Before joining Long Wharf, he worked at Boston’s Huntington Theatre Company through Theatre Communications Group’s’ New Generations: Mentoring the Leaders of Tomorrow program.
Borenstein has a master’s of fine arts in theater management from the Yale School of Drama and a bachelor of arts with honors in classical civilization from Wesleyan. He is married to Katherine Hsu Hagmann ’98, an attorney with Bershstein Volfe and McKeon.
Beth Calamia '90
"How to be a successful Classics major". My career has been in education although I've had a list of different jobs: museum education director, Latin teacher, and, for the past 7 years, International Student and Scholar Advisor at Montclair State University. I have also been an adjunct in the Classics Department at Montclair State for the past 10 years. Last spring I had one of my career highlights: leading a spring break study abroad progtram to Greece. I have kind of figured out how to have Classics in my life without being a full time Classicist. I have two pieces of advice: get a master's degree in something (only if you can get an assistantship -- don't pay full price) and do what you love. OK, 3 pieces of advice: use your university's career services center while you are a student and then also as an alum. I did, even many years after I graduated. In fact, they advised me right before I got my current job!
John Phillips '87
I greatly enjoyed my classics training.
1. I use Latin and Greek daily in my medical practice and it greatly helps understanding terms and creating neologisms. I published an anatomical classification of the toes in the New England Journal of Medicine soon after college (2/14/1992) of which I'm still proud.
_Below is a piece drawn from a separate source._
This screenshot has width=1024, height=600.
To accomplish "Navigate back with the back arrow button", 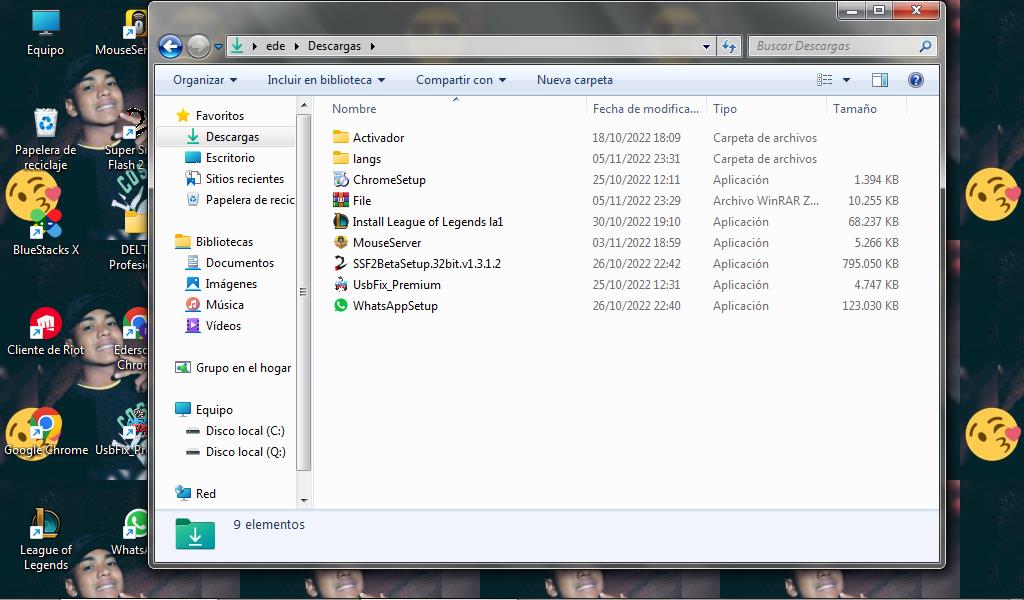I will point(170,46).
2. Mythology in life: Just today in counseling a patient about cancer screening tests, I invoked the image of Damocles' sword, which I know was mentioned in my Greek Drama class with Andy Szegedy-Maszak.
3. Hippocratic Oath. What's not to love about this guy? I went into urology because in the oath it says "never cut for stone...unless specifically trained to do so." I could go on.....
Mary Ann Masarech '82
When I am asked "What do you do with a Classics degree?" this is my response:
- In the spirit of liberal education, I was not on a professional career track in college. I was there to learn how to think and learn how to learn.
- I chose my major because there were 300 English majors. I wanted an intimate learning community (which occasionally backfired when I did not do my translation homework since you can't hide in class.)
- My major is just one piece of who I am.
- My major helped me in my first job out of college: Ediitorial assistant for a reference book company. It made me a better writer. I understood grammar. I developed an eye for details.
- My major impressed others. It stood out. I was always asked questions about it in interviews. It was seen as rigorous, and that translated into potential employers believing that I would be rigorous and throughtful in the work they needed me to do.
A few years after graduation, I got a job at a corporate training company as an associate editor. I had no clue what they did. But I've spent the rest of my career in this industry. After editorial work, I worked as a consultant who created custom learning experiences, then as a product manager responsible for larger market solutions, then marketing, where I was the "voice of the company," then research (employee engagement, career development, and leadership), and now back as the lead consultant for employee engagement. I co-wrote a book, which was published in 2012. I give speeches. I work with clients. Everything that I do I learned on the job.
Careers are rarely straight paths. There are so many jobs that exist today that didn't when I attended Wesleyan! Learning doesn't end when you graduate.
Maybe companies aren't thinking, "hey we need a classics major." They are thinking, "hey, we need really smart people who can learn what we need them to learn...and work really hard...and innovate..." Seems to me, a Wes grad with a classics degree might be a good fit.